A love lock or love padlock is a padlock that couples in love, most traditional lock to a bridge, as a declaration of their love. Typically the locks are engraved with the initials of the lovers, the lock is then attached to the railings of the chosen bridge and the key thrown in to the water below to symbolize unbreakable love.
Since the 2000s, love locks have been a prominent feature at many bridges worldwide the most famous is a bridge in Paris, The Pond des Arts, but more about that later.
So where did this seemingly ultimate gesture of romance come come from and is all as it seems?
The history of Love Locks dates back to a small town in Serbia over 100 years ago.
It was1914 and Europe was on the verge of war. In the small town Of Vrnjacka Banja there lived a boy named Relja. Relja was on officer in the Serbian army and was facing imminent deployment to fight on the front lines of WW1. Like so many others Relja was young and in love. He had recently fallen for a local school misstress named Nada and the couple were inseperable and soon became engaged. However the course of true love never did run smooth. On the 28th July 1914, one month to the day that Archduke Franz Ferdinand was shot dead by a Serbian national, Austria declared war on Serbia. Relja was forced to say goodbye to his betrothed and sent to defend his country.

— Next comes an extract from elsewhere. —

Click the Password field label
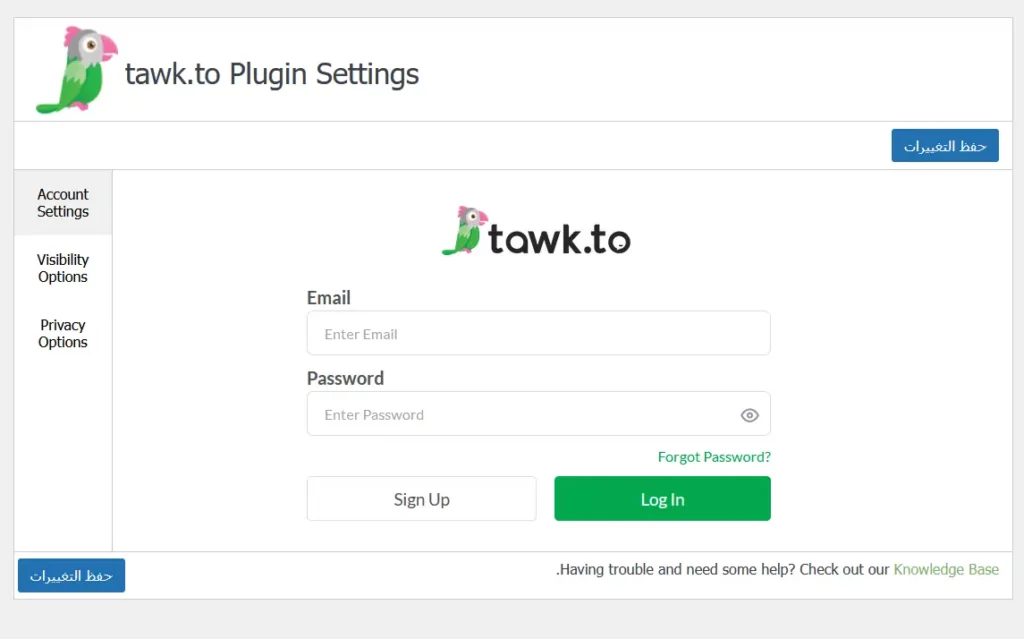Screen dimensions: 1024x639 coord(345,379)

Nada was heartbroken, but she believed in her heart of hearts that Relja would survive the war and they could continue from where they left off.

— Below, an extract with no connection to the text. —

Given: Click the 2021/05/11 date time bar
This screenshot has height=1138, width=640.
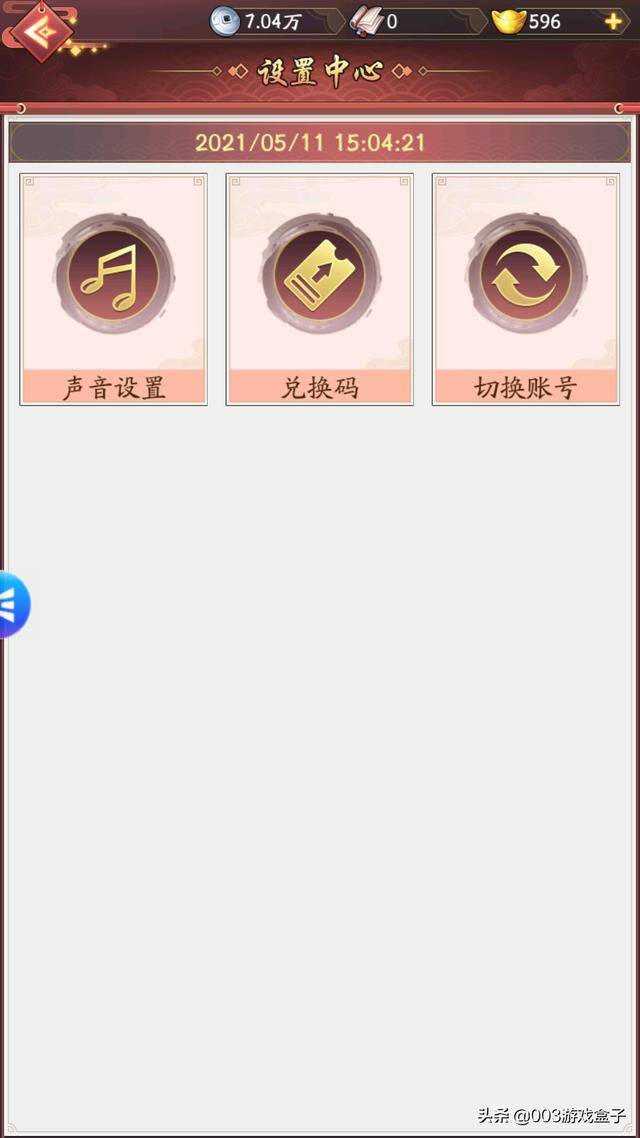Looking at the screenshot, I should point(319,142).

This is however where this tale of true love in the face of adversity comes to abrupt and not so romantic end. Relja went to war in Greece, where he fell in love with a local woman from Corfu, swiftly breaking of his engagement to Nada never to return to Serbia. Nada was heartbroken, and she fell into a grief that she never recovered from. The schoolmistress died young and alone, of a broken heart, another tragic ending to a story of young love
Word soon spread of the betrayal and the other girls in town were understandably perturbed by this turn of events, and they quickly moved to ensure their own romantic futures. The women of Vrnjačka Banja went into a panicked frenzy buying padlock after padlock, quickly writing their names and those of their betrothed on the locks before attaching them to the bridge where Nada and Relja used to meet. The keys were hurled into the river, ensuring a life of fidelity.
The story of Nada and Relja was largely forgotten until Serbian poet Desanka Maksimovic brought it back to life in her poem, Molitva za ljubav (Prayer for Love). This time the story caught fire and young lovers across town started attaching padlocks to what soon became the Most Ljubavi, or ‘Bridge of Love’. Most Ljubavi is a pedestrian bridge in Vrnjacka Banja and it is known as the earliest mention of the love padlocks tradition, where padlocks are left on the bridge railing by couples as sign of their everlasting love.It is one of the famous landmarks of Vrnjačka Banja, and it is the best known among the town’s 15 bridges.
Towns all over the world started copying the tradition, but places like Paris, Barcelona and the rest would eventually be forced to cull the locks in order to preserve the bridges, starting the process all over again. South Serbia is a land of superstition, however, and the locks have never been removed from the Bridge of Love. There are more than 15 bridges in Vrnjačka Banja, but you can’t mistake the one that has captured the hearts of men and women across the globe.
In 2015 Paris city officials started to remove padlocks symbolically fastened to one of the French capital’s main bridges by loved-up couples. Fastening love locks on to the Pont des Arts before throwing the key into the River Seine beneath had become a massive tourist tradition in recent years. However these bridges were not designed to take the weight of so many locks. The fastening of love locks had become such a trend that close to 1 million locks weighing in at 45 tonnes had been attached to the bridge and it had started to collapse in parts. The Pont de l’Archeveche, near the Notre Dame cathedral, is also having locks removed from its side.